Yes, it’s true. But migrating is something else. It may be not the first neither the last, but it is no doubt the definitive journey. The uncertain departure, the road that is almost a beyond, the pure transit and the sad hope that the reunion will not happen soon, like the return you promise without knowing if you will make it home again. It’s not a lie, it is hope: hopefully the absence will be long enough to at least allow for this future, this televised dream in which you believe more than in God, because of the few stories of those who have once returned. Those who do not return, instead, should be as well off as you imagine you will be, as well off as to at least be still alive. The entirety of history, you repeat to yourself, is a race to see who gets to hell first.

So, could migration be the right word to name the transit and settlement of those who flee a homeland which deny them even the smallest of futures? A homeland like mine, throwing migrants into a hopelessness germinating in shameful conditions, so much so that gambling until losing it all, and yet keeping trying, is perfectly thinkable. Is migration broad enough a word to encompass the story of José Manuel Mateo illustrated by Javier Martínez Pedro?1 A literary story, yes, but corroborated millions of times by the millions who, like José, risk a little of their life, a life in which days and years pass in exchange for a grafted dream. Will at least the voices that make up Chaz Bojórquez’s Word that cut (1991)2 fit in that word,‘migration’? Or could it be that all is blurred in the polysemy of a term that encompasses the transfer of birds and fish, of software, archives, data and even substances? 

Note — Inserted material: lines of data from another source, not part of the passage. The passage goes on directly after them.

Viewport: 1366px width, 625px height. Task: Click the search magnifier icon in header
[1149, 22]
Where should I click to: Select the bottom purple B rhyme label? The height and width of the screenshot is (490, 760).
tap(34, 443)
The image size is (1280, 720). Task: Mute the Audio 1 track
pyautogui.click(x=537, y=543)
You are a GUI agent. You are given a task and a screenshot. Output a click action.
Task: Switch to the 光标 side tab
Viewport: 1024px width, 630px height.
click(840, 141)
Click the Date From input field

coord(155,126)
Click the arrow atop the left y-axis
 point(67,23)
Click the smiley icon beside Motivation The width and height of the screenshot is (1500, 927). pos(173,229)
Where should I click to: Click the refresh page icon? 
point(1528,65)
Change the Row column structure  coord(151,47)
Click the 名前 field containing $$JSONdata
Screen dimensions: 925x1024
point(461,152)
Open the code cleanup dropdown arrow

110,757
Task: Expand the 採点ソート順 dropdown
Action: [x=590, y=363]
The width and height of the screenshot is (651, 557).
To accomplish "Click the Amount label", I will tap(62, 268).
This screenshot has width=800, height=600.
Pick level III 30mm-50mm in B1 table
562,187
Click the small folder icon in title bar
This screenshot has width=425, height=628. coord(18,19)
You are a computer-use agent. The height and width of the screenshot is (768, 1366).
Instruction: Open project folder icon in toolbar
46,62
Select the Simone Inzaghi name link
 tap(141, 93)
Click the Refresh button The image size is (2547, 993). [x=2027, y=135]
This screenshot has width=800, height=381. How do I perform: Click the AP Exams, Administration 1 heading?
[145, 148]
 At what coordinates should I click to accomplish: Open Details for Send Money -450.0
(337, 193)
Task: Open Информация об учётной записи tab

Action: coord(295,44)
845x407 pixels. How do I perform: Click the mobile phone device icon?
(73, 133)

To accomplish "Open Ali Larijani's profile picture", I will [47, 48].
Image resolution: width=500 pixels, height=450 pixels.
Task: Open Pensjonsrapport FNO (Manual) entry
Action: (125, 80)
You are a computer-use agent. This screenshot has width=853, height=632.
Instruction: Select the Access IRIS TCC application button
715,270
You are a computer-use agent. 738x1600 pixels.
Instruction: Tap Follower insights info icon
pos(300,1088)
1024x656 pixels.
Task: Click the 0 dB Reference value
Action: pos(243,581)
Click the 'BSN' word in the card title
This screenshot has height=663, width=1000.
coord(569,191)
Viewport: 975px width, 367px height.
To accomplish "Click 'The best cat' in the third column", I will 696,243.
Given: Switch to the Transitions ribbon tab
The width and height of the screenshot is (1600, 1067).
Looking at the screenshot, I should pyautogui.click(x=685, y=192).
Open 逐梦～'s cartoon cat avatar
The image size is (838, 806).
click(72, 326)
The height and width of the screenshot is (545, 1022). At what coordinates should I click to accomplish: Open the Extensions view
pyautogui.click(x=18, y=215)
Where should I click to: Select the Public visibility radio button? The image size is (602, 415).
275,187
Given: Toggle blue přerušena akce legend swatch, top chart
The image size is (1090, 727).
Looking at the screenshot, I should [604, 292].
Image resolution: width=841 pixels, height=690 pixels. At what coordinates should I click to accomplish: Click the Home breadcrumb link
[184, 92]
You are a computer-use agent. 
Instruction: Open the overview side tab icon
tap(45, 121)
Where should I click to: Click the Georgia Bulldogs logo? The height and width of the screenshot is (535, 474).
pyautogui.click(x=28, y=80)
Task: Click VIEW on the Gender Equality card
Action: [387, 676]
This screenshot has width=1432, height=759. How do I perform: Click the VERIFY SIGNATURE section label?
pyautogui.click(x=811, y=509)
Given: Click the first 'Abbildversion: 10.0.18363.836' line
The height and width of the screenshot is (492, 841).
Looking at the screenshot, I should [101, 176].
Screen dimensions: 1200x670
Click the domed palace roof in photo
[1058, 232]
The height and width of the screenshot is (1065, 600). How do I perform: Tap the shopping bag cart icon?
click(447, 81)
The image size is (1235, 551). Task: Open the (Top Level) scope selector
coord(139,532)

No, migrating is not just being in transit; it is not even leaving. It is uprooting oneself as one uproots weeds, then hiding during the journey and also at the destination. It is camouflaging oneself in a seat3, almost as the air filling a tire, becoming for a while the tassel of a mattress and, once “on the other side”, preserving the same invisibility. It is that same invisibility, after all, that you will get used to, once you will start wearing that inanimate skin, that Disney costume which already awaits you on the other side, and to which you will end up giving a breath of life against a portion of the minimum wage. Yes, migrating is jumping the walls of all frontiers separating us from some kind of fantasy life. It is crossing the desert and becoming a piece of night behind a bush. Holding one’s breath under the river, and learning to hold back, in the face of mistreatment and subordination; it is becoming nothing among lettuce and strawberries, disappearing behind the toiletries or the dishwasher. Then nothing, or something like that.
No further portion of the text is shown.